There are three main ingredients required for pregnancy to occur. These are 1) sperm, 2) eggs and 3) the Fallopian tubes with the uterus. When there is a problem with the production and or function of these, difficulties with conceiving can occur.
Conception or pregnancy occurs when the sperm fertilizes the egg i.e. The sperm enters the egg and fuses with it to form an embryo in the Fallopian tube. This embryo travels down the tube to implant in the womb, finally growing into a baby.

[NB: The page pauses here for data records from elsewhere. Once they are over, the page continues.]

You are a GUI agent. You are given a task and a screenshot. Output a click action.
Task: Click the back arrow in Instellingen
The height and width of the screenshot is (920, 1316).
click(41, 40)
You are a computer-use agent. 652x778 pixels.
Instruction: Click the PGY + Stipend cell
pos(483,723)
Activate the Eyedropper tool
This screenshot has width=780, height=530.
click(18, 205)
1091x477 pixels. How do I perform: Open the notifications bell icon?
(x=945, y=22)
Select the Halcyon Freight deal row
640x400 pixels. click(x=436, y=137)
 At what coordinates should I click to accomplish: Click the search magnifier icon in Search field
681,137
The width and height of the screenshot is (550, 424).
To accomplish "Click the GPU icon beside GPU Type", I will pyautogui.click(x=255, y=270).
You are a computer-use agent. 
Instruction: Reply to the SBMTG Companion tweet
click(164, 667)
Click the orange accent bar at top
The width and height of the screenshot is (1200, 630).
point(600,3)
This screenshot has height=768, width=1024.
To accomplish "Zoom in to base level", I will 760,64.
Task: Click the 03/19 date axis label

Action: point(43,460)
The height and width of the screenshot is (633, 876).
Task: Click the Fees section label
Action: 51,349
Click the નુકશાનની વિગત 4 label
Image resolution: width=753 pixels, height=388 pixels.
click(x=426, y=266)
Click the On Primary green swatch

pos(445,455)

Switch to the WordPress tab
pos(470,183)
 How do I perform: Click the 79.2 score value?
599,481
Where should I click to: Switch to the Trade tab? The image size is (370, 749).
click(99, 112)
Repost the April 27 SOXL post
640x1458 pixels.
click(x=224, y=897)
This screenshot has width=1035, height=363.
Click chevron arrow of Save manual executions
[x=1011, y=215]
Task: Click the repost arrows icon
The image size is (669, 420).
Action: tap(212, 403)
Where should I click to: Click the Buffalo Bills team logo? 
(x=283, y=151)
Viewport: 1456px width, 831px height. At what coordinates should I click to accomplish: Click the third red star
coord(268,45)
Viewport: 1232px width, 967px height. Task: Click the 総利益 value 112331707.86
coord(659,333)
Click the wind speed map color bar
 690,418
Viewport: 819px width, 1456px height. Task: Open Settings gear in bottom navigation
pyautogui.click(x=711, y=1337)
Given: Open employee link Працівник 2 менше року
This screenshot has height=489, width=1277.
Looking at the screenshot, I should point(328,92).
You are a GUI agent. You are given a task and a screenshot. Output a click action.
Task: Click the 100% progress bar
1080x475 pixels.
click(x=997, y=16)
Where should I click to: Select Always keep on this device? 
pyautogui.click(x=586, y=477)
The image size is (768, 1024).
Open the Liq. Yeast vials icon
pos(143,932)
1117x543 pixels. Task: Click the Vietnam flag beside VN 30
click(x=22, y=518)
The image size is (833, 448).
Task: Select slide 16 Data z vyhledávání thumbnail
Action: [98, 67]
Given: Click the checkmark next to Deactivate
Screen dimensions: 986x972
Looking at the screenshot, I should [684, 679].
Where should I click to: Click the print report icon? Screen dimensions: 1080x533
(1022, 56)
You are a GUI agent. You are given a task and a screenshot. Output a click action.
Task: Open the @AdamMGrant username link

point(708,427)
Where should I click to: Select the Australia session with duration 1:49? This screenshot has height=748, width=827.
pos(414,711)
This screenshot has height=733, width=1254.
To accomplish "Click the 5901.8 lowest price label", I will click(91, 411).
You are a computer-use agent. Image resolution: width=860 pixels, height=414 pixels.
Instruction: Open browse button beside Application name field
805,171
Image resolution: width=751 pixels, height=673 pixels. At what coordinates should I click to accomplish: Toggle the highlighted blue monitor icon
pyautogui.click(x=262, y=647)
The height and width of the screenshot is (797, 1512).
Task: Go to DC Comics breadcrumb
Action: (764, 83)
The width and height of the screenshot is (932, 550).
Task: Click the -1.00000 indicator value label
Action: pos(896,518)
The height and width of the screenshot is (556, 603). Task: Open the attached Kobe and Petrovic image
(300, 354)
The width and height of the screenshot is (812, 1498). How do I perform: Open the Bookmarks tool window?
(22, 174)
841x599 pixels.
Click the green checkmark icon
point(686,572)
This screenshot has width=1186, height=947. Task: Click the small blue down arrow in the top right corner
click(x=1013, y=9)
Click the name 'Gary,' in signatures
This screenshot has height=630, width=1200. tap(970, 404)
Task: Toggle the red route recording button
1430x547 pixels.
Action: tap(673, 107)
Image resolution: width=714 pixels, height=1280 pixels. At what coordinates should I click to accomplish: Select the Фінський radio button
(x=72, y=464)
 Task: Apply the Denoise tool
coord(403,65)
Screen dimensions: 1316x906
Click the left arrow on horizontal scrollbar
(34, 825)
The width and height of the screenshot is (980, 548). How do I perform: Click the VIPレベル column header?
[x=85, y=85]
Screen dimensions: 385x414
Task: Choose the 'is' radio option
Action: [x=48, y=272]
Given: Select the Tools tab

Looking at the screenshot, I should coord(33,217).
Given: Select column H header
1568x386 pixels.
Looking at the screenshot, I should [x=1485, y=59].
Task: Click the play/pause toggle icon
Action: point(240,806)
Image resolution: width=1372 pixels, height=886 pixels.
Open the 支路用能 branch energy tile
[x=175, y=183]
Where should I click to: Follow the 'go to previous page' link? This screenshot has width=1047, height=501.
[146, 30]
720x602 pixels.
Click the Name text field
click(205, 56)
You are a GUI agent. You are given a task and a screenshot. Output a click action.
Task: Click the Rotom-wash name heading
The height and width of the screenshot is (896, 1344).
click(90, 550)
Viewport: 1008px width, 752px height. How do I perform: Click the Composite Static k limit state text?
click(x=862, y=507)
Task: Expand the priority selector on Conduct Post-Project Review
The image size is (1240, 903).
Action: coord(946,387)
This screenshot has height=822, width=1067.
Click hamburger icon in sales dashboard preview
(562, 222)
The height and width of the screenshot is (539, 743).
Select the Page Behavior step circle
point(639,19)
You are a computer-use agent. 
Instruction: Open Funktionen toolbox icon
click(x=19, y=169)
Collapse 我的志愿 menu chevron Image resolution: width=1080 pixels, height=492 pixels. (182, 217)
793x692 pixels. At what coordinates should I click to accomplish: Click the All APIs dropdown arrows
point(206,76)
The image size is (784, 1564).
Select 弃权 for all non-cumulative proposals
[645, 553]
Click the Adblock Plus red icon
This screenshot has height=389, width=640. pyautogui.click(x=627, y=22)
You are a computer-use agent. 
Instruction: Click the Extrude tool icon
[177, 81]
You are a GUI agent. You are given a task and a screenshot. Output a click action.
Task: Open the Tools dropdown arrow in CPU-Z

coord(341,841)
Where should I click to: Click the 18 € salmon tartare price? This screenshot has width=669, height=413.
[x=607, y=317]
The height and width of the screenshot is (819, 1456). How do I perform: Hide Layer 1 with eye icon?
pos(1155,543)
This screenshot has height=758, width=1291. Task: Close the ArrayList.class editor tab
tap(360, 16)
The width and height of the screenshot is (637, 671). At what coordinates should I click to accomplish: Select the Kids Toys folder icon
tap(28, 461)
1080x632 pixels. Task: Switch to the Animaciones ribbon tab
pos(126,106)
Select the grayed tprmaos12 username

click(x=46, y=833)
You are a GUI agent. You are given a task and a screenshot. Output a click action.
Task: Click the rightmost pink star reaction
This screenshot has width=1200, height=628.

Whilst it takes only one sperm to fertilise the egg, several others are required to support the fertilizing sperm to enter the egg by helping to prepare the path by removing the cells that provide a large protective shell (corona radiata and granulosa cells) around the egg.
Generally a woman will release only one egg each menstrual cycle; however, on average a man releases about 250 million sperm per ejaculation. The vast majority of the sperm does not reach the egg.
The ejaculated semen which contains sperm is initially thick and within 20 minutes to an hour, it becomes liquefied. The sperm then travels through the cervix, then through the womb and into the fallopian tubes where they meet the ovulated egg.
The egg once fertilised will form an embryo and is just visible to the human eye measuring at about 10th of a millimetre. This embryo rapidly divides over the next few days from 2 to 4 to 8 to 16 cells and so on, till it becomes a blastocyst on day 5 at which stage it rapidly enlarges and implantation occurs in the womb two days later i.e. 7 days after fertilization.